_What needs to be done_
Turn the lines of the entries below, from the line containing "Image resolution: width=1110" through the last line of the entries, into a Markdown table with the columns Row and Line. Leave out blank lines.

-------- Input records

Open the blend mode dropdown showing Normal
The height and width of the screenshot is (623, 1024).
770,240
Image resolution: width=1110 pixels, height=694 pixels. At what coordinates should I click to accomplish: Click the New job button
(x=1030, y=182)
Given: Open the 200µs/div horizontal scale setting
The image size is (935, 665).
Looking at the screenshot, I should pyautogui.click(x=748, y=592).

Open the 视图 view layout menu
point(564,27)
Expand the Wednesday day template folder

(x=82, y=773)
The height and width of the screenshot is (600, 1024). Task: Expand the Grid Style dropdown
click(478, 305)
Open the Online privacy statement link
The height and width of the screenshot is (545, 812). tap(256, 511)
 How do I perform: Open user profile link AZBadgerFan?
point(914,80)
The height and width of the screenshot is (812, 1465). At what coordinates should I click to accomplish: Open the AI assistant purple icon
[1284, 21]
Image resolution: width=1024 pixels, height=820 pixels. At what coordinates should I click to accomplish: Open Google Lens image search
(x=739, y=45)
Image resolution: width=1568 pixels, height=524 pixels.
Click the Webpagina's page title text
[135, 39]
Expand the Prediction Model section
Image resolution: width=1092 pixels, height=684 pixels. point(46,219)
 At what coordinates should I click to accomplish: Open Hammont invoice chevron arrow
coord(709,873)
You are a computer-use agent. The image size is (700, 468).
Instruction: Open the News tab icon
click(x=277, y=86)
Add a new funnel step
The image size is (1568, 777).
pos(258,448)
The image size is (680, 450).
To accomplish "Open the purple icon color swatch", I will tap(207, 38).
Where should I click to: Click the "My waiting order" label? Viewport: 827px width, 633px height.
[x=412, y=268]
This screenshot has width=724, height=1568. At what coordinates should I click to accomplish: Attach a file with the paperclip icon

----------------

_Output of the task_
| Row | Line |
|---|---|
| 1 | Image resolution: width=1110 pixels, height=694 pixels. At what coordinates should I click to accomplish: Click the New job button |
| 2 | (x=1030, y=182) |
| 3 | Given: Open the 200µs/div horizontal scale setting |
| 4 | The image size is (935, 665). |
| 5 | Looking at the screenshot, I should pyautogui.click(x=748, y=592). |
| 6 | Open the 视图 view layout menu |
| 7 | point(564,27) |
| 8 | Expand the Wednesday day template folder |
| 9 | (x=82, y=773) |
| 10 | The height and width of the screenshot is (600, 1024). Task: Expand the Grid Style dropdown |
| 11 | click(478, 305) |
| 12 | Open the Online privacy statement link |
| 13 | The height and width of the screenshot is (545, 812). tap(256, 511) |
| 14 |  How do I perform: Open user profile link AZBadgerFan? |
| 15 | point(914,80) |
| 16 | The height and width of the screenshot is (812, 1465). At what coordinates should I click to accomplish: Open the AI assistant purple icon |
| 17 | [1284, 21] |
| 18 | Image resolution: width=1024 pixels, height=820 pixels. At what coordinates should I click to accomplish: Open Google Lens image search |
| 19 | (x=739, y=45) |
| 20 | Image resolution: width=1568 pixels, height=524 pixels. |
| 21 | Click the Webpagina's page title text |
| 22 | [135, 39] |
| 23 | Expand the Prediction Model section |
| 24 | Image resolution: width=1092 pixels, height=684 pixels. point(46,219) |
| 25 |  At what coordinates should I click to accomplish: Open Hammont invoice chevron arrow |
| 26 | coord(709,873) |
| 27 | You are a computer-use agent. The image size is (700, 468). |
| 28 | Instruction: Open the News tab icon |
| 29 | click(x=277, y=86) |
| 30 | Add a new funnel step |
| 31 | The image size is (1568, 777). |
| 32 | pos(258,448) |
| 33 | The image size is (680, 450). |
| 34 | To accomplish "Open the purple icon color swatch", I will tap(207, 38). |
| 35 | Where should I click to: Click the "My waiting order" label? Viewport: 827px width, 633px height. |
| 36 | [x=412, y=268] |
| 37 | This screenshot has width=724, height=1568. At what coordinates should I click to accomplish: Attach a file with the paperclip icon |